◆ **What is required**: Reproduce the records below in full, replacing every occurrence of "icon" with "symbol" and leaving everything else unchanged.

>> begin Supplied entries

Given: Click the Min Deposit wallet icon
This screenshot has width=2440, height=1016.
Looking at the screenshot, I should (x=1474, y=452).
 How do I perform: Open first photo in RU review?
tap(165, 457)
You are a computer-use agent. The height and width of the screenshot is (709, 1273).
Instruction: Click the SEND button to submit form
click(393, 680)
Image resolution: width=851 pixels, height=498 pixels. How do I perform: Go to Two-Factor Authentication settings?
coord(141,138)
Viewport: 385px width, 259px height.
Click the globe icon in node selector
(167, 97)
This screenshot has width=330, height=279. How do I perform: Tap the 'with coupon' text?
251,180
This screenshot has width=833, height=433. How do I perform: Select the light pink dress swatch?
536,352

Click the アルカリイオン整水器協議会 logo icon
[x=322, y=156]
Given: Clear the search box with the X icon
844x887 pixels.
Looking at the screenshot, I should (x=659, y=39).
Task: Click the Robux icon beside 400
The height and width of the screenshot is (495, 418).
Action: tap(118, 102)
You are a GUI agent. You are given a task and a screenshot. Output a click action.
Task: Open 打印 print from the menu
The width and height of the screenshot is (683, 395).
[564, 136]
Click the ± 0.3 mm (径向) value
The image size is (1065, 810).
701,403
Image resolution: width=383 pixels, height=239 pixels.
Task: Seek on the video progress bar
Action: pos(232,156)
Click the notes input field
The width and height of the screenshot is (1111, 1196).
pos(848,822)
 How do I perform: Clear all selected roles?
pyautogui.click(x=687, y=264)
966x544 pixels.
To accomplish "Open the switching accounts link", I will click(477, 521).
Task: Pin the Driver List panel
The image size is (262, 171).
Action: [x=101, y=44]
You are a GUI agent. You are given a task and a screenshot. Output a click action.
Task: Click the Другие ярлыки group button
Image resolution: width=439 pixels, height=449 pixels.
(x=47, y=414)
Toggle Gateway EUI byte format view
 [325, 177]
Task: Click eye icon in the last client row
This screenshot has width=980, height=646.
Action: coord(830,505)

>> end Supplied entries

◆ **Task result**:
Given: Click the Min Deposit wallet symbol
This screenshot has width=2440, height=1016.
Looking at the screenshot, I should (x=1474, y=452).
 How do I perform: Open first photo in RU review?
tap(165, 457)
You are a computer-use agent. The height and width of the screenshot is (709, 1273).
Instruction: Click the SEND button to submit form
click(393, 680)
Image resolution: width=851 pixels, height=498 pixels. How do I perform: Go to Two-Factor Authentication settings?
coord(141,138)
Viewport: 385px width, 259px height.
Click the globe symbol in node selector
(167, 97)
This screenshot has width=330, height=279. How do I perform: Tap the 'with coupon' text?
251,180
This screenshot has width=833, height=433. How do I perform: Select the light pink dress swatch?
536,352

Click the アルカリイオン整水器協議会 logo symbol
[x=322, y=156]
Given: Clear the search box with the X symbol
844x887 pixels.
Looking at the screenshot, I should (x=659, y=39).
Task: Click the Robux symbol beside 400
The height and width of the screenshot is (495, 418).
Action: tap(118, 102)
You are a GUI agent. You are given a task and a screenshot. Output a click action.
Task: Open 打印 print from the menu
The width and height of the screenshot is (683, 395).
[564, 136]
Click the ± 0.3 mm (径向) value
The image size is (1065, 810).
701,403
Image resolution: width=383 pixels, height=239 pixels.
Task: Seek on the video progress bar
Action: pos(232,156)
Click the notes input field
The width and height of the screenshot is (1111, 1196).
pos(848,822)
 How do I perform: Clear all selected roles?
pyautogui.click(x=687, y=264)
966x544 pixels.
To accomplish "Open the switching accounts link", I will click(477, 521).
Task: Pin the Driver List panel
The image size is (262, 171).
Action: [x=101, y=44]
You are a GUI agent. You are given a task and a screenshot. Output a click action.
Task: Click the Другие ярлыки group button
Image resolution: width=439 pixels, height=449 pixels.
(x=47, y=414)
Toggle Gateway EUI byte format view
 [325, 177]
Task: Click eye symbol in the last client row
This screenshot has width=980, height=646.
Action: coord(830,505)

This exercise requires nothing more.